> **Data to use**:
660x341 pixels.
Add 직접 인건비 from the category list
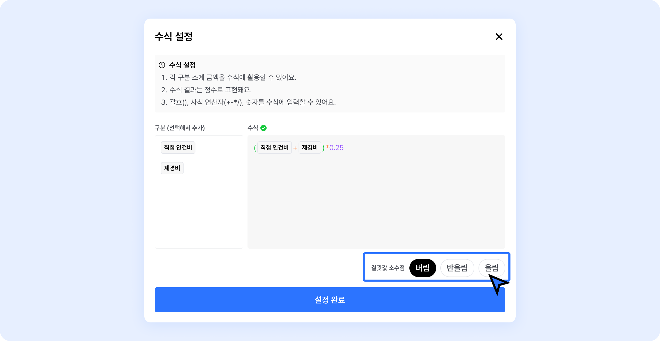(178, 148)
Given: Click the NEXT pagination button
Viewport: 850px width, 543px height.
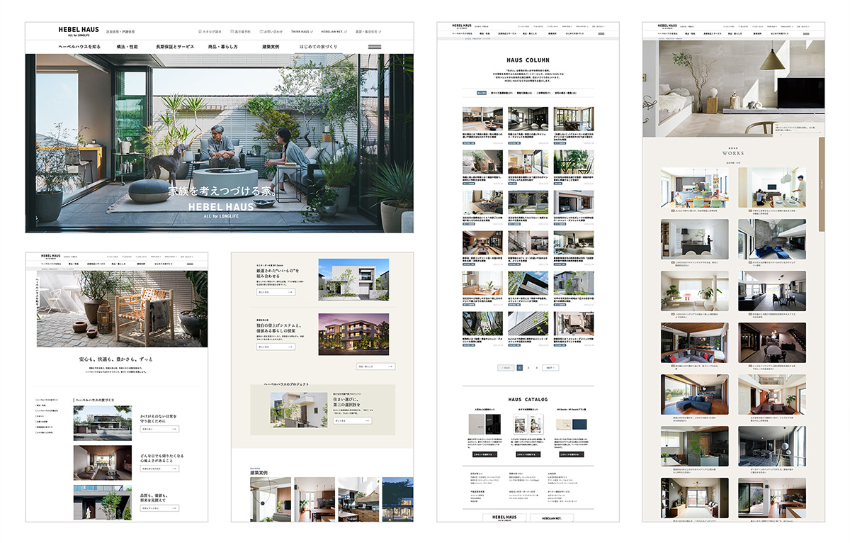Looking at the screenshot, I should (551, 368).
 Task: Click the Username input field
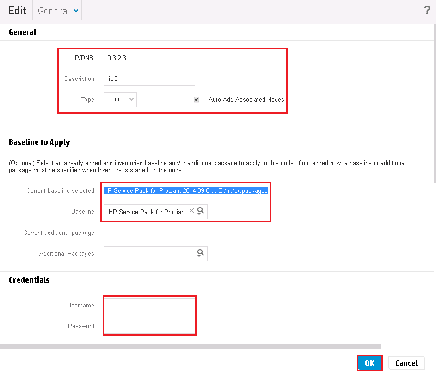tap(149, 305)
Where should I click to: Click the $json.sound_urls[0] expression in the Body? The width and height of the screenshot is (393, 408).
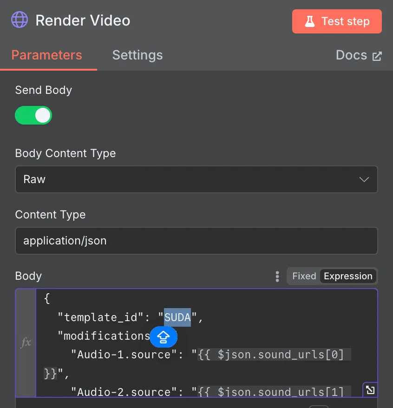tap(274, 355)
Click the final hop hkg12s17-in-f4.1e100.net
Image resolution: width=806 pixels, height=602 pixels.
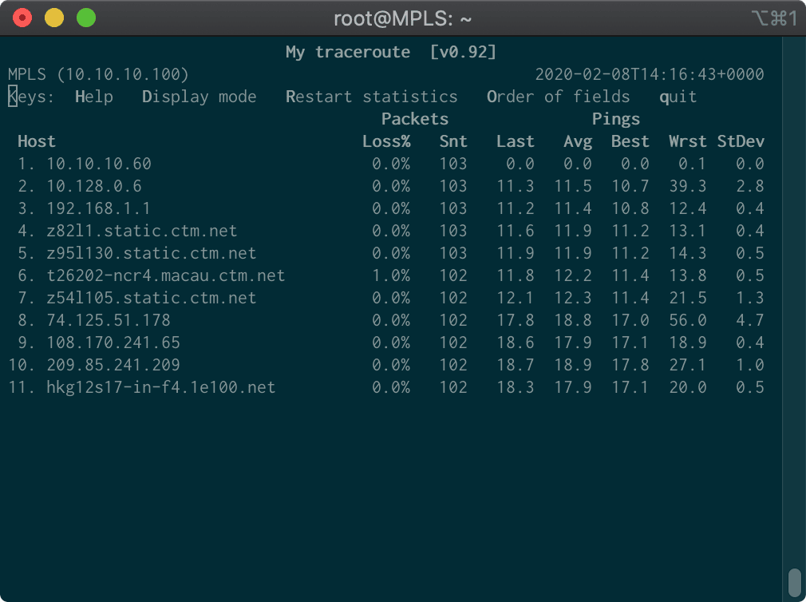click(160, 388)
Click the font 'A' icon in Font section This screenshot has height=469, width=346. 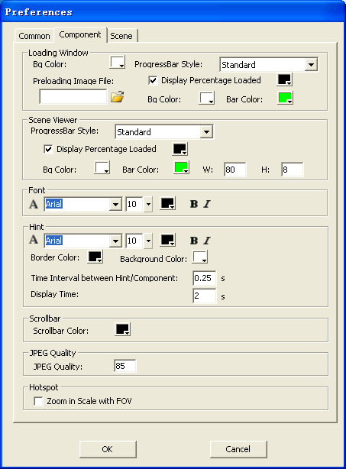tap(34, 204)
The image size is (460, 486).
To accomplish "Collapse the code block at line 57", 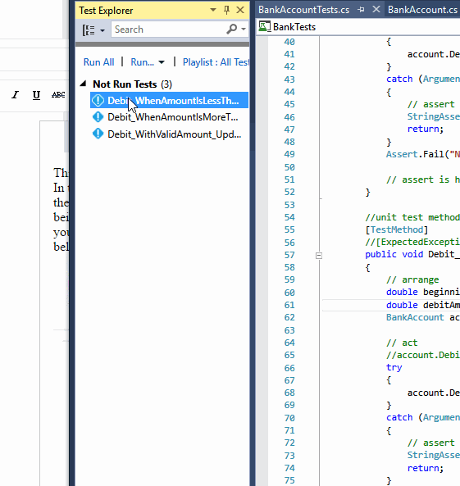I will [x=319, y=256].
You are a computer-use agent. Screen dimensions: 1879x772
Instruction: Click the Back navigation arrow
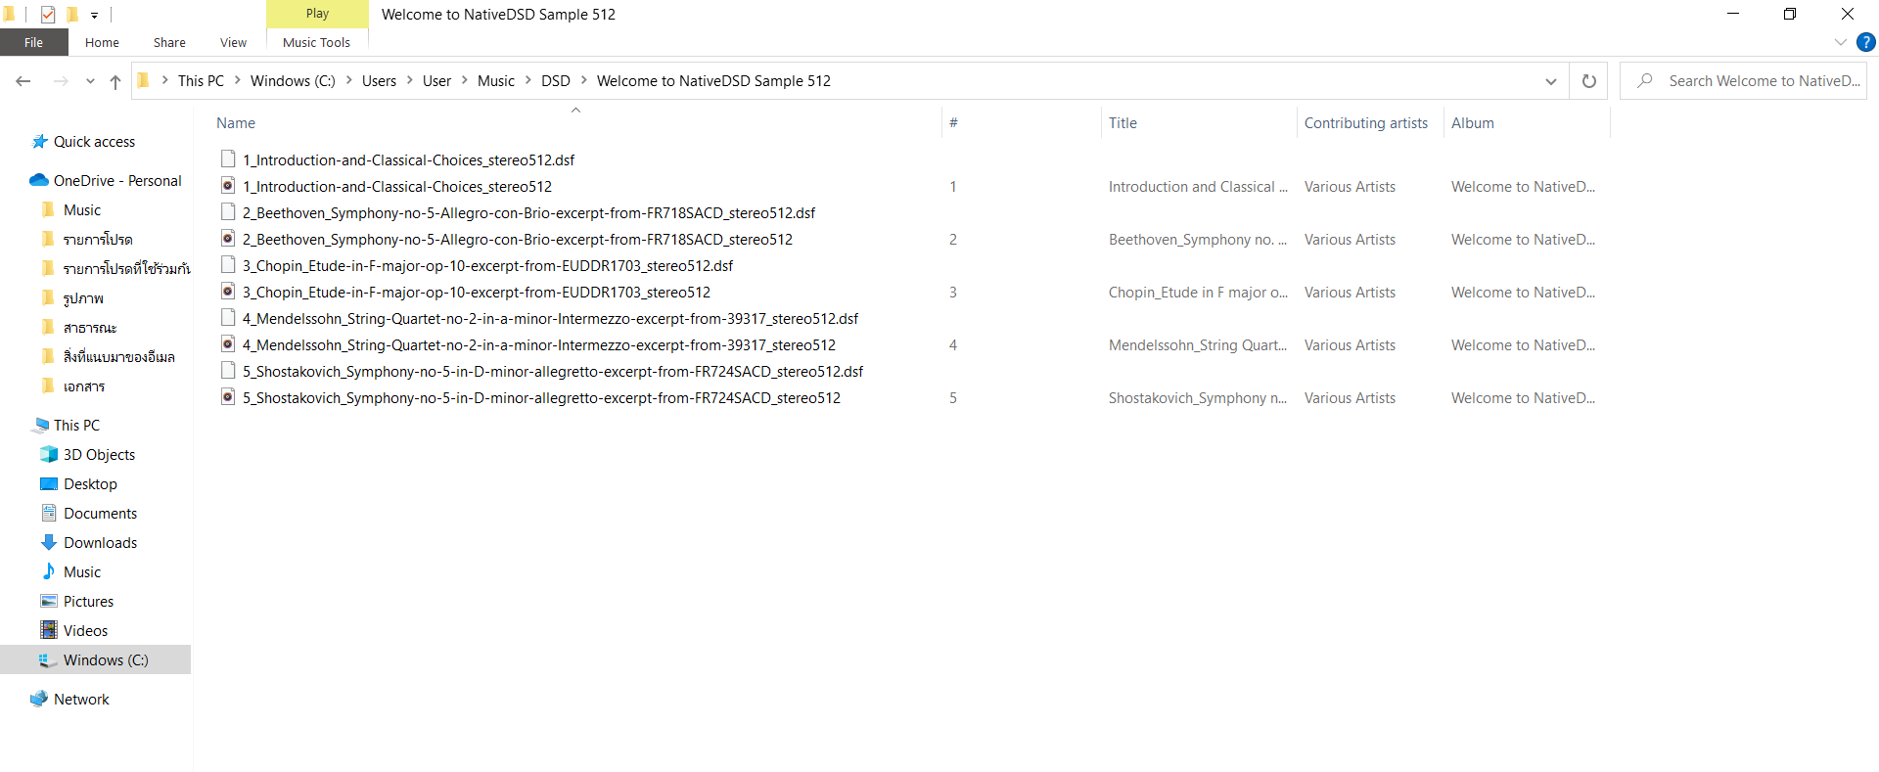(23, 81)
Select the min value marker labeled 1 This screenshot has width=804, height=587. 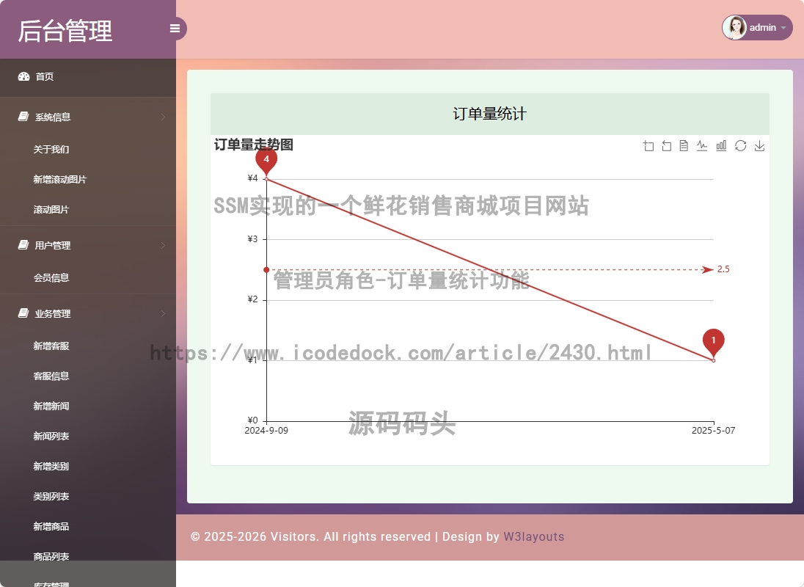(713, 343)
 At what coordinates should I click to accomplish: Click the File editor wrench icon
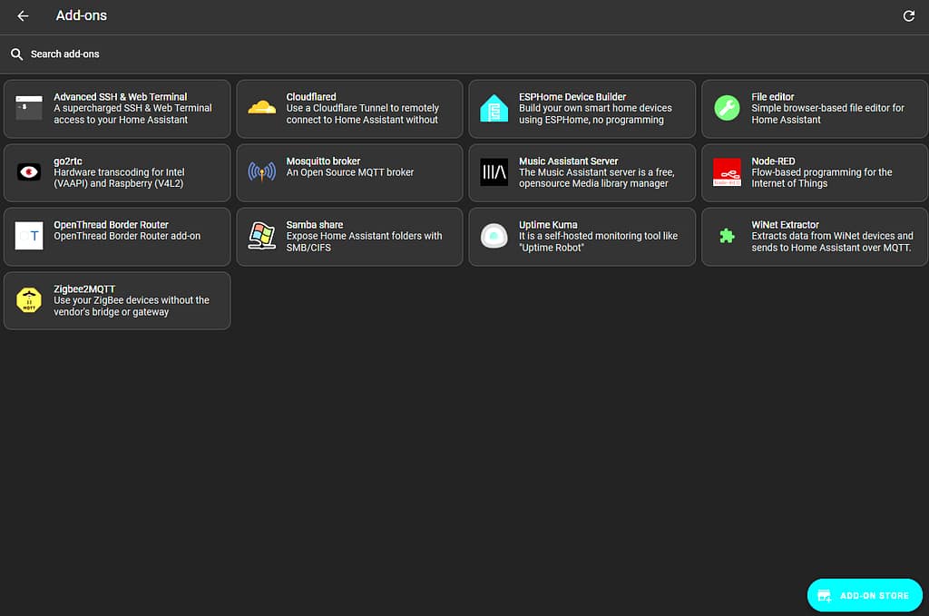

> **What is required**:
Reproduce the records from their first line through the line that contains "tap(149, 305)", including both ends. Leave the pictures out.

> **Written response**:
660x341 pixels.
Add 직접 인건비 from the category list
(178, 148)
Given: Click the NEXT pagination button
Viewport: 850px width, 543px height.
Looking at the screenshot, I should (551, 368).
 Task: Click the Username input field
tap(149, 305)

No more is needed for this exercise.